#Vogliamo che ogni livello guadagnato sia come una spinta significativa al potenziamento del personaggio. Si può pensare alla quantità di potenza che un personaggio guadagna attraverso il livellamento come a un secchio di aranciata, e a ogni livello come a un bicchiere. Dobbiamo avere un punto di arrivo, e quindi possiamo solo far scalare di potenza il giocatore fino a quel punto. Avendo un minor numero di bicchieri, possono essere riempiti di più e ognuno sarà più delizioso e dissetante. Se riempite lo stesso secchio con 99 o 200 bicchieri, vedrete che ogni livello sarà meno soddisfacente (se non addirittura impercettibile).
#Vogliamo che i benefici di ogni livello siano il più chiari possibile. Alcune persone hanno suggerito: "Bene, raggiungiamo il livello 60, ma continuate a darci i punti dopo." Non è una soluzione, è lo stesso problema, se non peggio, perché non c’è alcun meccanismo di monitoraggio effettivo (cioè i livelli). Vogliamo evitare di dare aiuti di livello a intervalli irregolari (anche se questo può essere inevitabile per i punti dei Tratti), come alcuni suggeriscono: "Cerchiamo di livellare fino al 99 e dateci solo le ricompense ogni pochi livelli." Questo ci riporta al primo punto: vogliamo che ogni livello sia significativo per crescere. I punti dei Tratti non possono essere assegnati a ogni livello, ma la somma di altre variazioni acquisite a ogni livello è ancora molto significativa per mantenere il nostro intento.
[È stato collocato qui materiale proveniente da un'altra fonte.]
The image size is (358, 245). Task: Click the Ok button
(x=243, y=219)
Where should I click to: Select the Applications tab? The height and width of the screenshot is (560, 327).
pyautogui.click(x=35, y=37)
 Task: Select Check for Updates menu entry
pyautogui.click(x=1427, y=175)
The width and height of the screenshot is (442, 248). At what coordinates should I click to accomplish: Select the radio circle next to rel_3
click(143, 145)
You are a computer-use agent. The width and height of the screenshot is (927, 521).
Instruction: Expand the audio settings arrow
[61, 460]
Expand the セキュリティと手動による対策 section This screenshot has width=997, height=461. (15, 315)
#A causa della curva di livellamento estremo in Diablo II, il bilanciamento non poteva essere regolato intorno al livello 99. Ciò significava che gli ultimi 15 livelli non sono stati solo aumenti minimi di potenza, ma nella maggior parte dei casi non servivano a potenziare il personaggio per completare efficacemente la difficoltà Hell e ottenere oggetti che miglioravano significativamente il personaggio. Il livellamento a 99 è diventato più che altro uno status symbol.
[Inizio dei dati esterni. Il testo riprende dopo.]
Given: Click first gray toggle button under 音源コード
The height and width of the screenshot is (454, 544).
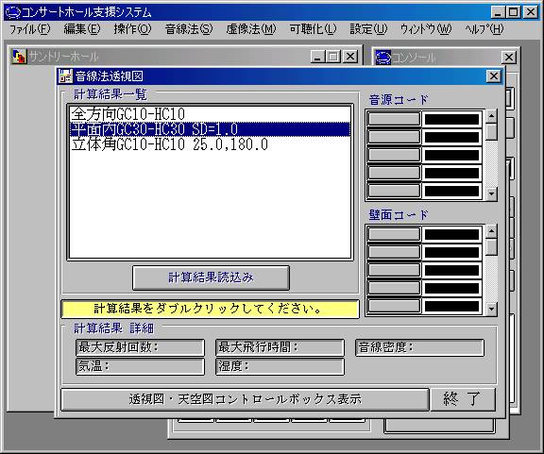Looking at the screenshot, I should click(394, 119).
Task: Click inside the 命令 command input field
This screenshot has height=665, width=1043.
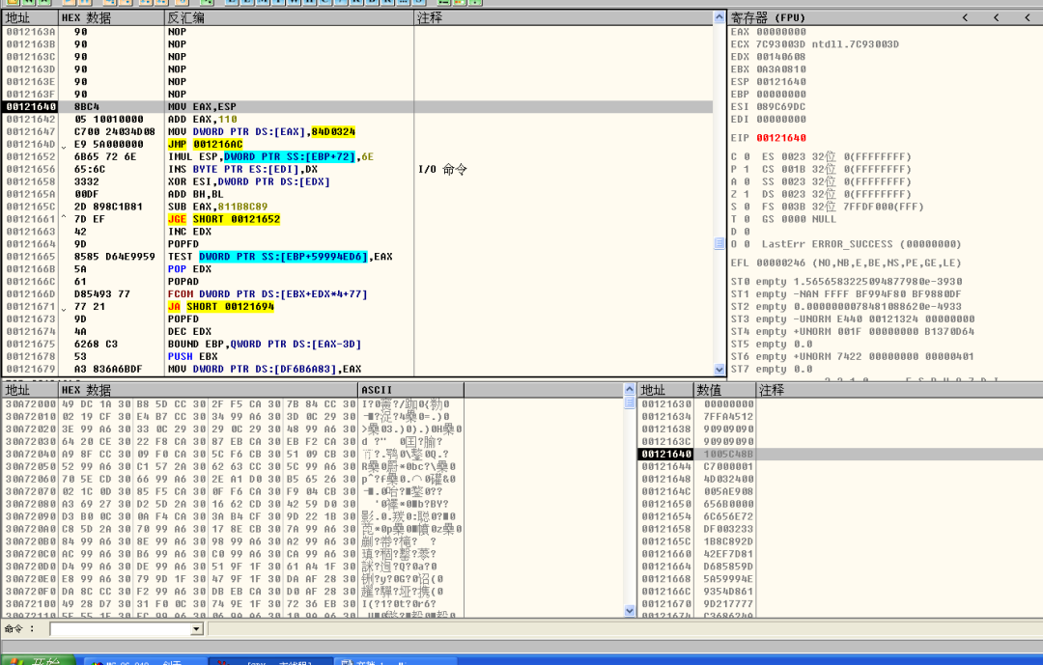Action: point(121,629)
#Possiamo avere degli "status symbol" a lungo termine e mostrare ad altri l’impegno dimostrato, ma senza attaccarci a qualcosa come il livello del personaggio. Insieme agli artigiani, agli achievements, alle gemme, alle pietre runiche e a tutte le altre varie progressioni per la personalizzazione dei personaggi, abbiamo ancora delle sorprese in serbo su questo fronte.
#Il bilanciamento non è un punto principale per un sistema di livello più basso, ma è un vantaggio collaterale. Con le modifiche e i miglioramenti, riteniamo di poter avere un gioco più impegnativo del tutto ragionevole (si può sapere molto chiaramente quanto si è forti in qualsiasi momento), senza il tentativo di sfidarsi attraverso tattiche bizzarre.
#Il gioco progredisce molto bene con tutti i diversi sistemi di personalizzazione, che sono di gran lunga più interessanti e importanti per un personaggio da fine gioco, al contrario di dover rincorrere un numero.
#Sono sicuro di aver dimenticato un punto o due. Per concludere, è vero che abbiamo capito che la gente si pone degli obiettivi a lungo termine, per inseguire un traguardo e portarlo fino alla fine, ma non ci sentiamo di dire che sia il livellamento del personaggio: puntare a livellare fino alla fine porterebbe molti effetti negativi con sé (tenendo a mente i nostri obiettivi per quanto debba essere importante il livellamento). Non dubitiamo che la gente si sentirà bene a rincorrere obiettivi a lungo termine come la costruzione di un personaggio perfetto, ottenere un risultato playtime intensivo, livellare al massimo un artigiano o uno qualsiasi dei molti altri singoli sistemi di progressione a lungo termine che il gioco offre.
Oggi Bashiok è intervenuto sul forum di B.net, lasciando qualche riga sull’etica di gioco e facendoci capire che l’obiettivo principale non è solo il raggiungimento del livello massimo (attualmente 60), ma anche il potenziamento plurilaterale che il gioco offre.